##### Material supplied #####

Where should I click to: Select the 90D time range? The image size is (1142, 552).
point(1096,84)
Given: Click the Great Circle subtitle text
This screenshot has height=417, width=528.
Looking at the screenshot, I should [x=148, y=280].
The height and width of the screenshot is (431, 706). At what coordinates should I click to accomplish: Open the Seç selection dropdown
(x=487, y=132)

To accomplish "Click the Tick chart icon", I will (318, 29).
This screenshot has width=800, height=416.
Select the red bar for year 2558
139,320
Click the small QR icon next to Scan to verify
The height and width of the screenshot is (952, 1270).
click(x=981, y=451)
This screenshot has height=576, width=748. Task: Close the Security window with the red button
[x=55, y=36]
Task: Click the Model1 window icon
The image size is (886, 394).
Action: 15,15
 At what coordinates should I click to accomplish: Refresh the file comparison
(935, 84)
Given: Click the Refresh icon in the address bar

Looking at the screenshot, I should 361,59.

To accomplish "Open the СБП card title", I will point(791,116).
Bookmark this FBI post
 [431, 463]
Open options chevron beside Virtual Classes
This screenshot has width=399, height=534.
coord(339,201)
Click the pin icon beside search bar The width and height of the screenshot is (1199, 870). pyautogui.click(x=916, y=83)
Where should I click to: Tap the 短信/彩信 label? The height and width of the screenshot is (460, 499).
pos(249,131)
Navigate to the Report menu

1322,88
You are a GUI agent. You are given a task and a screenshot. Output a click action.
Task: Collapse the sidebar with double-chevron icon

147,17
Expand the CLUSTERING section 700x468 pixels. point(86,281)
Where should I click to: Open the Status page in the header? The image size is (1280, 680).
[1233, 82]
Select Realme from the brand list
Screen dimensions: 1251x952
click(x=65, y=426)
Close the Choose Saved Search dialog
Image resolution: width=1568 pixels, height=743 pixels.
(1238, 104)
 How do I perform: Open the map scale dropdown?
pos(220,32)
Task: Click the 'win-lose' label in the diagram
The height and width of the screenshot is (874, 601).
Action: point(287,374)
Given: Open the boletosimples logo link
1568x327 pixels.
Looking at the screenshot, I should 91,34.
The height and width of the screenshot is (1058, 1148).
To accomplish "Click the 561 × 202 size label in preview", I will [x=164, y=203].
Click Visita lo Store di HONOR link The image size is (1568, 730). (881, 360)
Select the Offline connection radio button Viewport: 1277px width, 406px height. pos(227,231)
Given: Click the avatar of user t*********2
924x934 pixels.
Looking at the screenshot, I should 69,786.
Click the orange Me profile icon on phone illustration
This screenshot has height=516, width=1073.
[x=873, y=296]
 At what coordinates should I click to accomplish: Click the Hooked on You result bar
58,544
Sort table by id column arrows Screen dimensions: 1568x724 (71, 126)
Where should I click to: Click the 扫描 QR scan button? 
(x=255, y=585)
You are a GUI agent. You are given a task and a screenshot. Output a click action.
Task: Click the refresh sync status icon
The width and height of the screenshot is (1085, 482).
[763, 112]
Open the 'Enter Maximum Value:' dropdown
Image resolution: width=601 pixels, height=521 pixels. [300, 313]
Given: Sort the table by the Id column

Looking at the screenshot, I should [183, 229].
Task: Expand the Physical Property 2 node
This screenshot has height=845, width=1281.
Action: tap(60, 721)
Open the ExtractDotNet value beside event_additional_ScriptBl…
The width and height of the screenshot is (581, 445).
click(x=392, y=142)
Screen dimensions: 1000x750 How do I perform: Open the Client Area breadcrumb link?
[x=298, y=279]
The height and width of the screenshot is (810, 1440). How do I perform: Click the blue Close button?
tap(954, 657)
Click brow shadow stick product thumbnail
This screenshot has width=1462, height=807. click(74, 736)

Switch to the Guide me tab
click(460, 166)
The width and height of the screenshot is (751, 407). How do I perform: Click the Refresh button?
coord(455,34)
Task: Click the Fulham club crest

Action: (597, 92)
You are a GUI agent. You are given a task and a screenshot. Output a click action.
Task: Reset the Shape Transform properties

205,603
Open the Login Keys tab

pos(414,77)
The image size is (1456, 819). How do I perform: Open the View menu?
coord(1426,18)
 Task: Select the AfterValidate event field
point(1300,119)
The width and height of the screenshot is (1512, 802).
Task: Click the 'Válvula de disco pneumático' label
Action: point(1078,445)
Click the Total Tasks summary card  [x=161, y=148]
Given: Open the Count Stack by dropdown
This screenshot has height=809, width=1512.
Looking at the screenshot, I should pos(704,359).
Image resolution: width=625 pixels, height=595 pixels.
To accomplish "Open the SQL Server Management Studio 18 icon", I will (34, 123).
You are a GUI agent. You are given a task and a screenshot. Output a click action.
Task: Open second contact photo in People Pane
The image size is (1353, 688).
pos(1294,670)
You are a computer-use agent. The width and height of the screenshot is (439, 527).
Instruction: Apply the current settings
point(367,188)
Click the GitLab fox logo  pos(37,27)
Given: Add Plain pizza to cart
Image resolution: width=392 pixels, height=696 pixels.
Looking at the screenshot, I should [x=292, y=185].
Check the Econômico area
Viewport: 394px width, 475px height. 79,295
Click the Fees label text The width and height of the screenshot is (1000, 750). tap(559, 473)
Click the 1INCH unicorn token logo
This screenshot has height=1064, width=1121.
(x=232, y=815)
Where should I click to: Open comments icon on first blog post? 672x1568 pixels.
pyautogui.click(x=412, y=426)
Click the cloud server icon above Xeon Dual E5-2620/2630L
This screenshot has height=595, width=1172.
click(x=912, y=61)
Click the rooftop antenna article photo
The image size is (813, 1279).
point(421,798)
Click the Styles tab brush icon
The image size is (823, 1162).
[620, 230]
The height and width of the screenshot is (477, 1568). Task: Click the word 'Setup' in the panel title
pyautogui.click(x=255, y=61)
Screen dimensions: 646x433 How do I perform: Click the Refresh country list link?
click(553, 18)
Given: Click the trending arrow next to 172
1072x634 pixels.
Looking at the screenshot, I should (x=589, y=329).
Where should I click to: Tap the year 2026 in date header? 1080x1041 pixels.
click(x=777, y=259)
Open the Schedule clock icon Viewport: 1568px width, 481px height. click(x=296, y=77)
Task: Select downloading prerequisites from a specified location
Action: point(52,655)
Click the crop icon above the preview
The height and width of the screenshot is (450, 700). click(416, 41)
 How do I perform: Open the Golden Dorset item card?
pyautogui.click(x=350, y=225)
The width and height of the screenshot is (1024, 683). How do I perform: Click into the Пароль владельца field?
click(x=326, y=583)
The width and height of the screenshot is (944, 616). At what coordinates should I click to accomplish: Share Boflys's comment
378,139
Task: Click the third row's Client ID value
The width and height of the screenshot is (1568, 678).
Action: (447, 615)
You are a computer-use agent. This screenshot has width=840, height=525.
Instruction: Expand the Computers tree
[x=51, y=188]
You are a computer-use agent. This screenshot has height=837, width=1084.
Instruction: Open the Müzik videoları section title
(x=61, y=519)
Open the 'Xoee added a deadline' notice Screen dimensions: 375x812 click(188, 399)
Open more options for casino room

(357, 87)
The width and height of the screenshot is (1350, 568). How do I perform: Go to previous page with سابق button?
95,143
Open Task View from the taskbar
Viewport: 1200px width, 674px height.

#####

» **Exercise**: Find the lines above holding the word "logo" and show them.

» **Response area**:
Given: Open the boletosimples logo link
Click the GitLab fox logo  pos(37,27)
Click the 1INCH unicorn token logo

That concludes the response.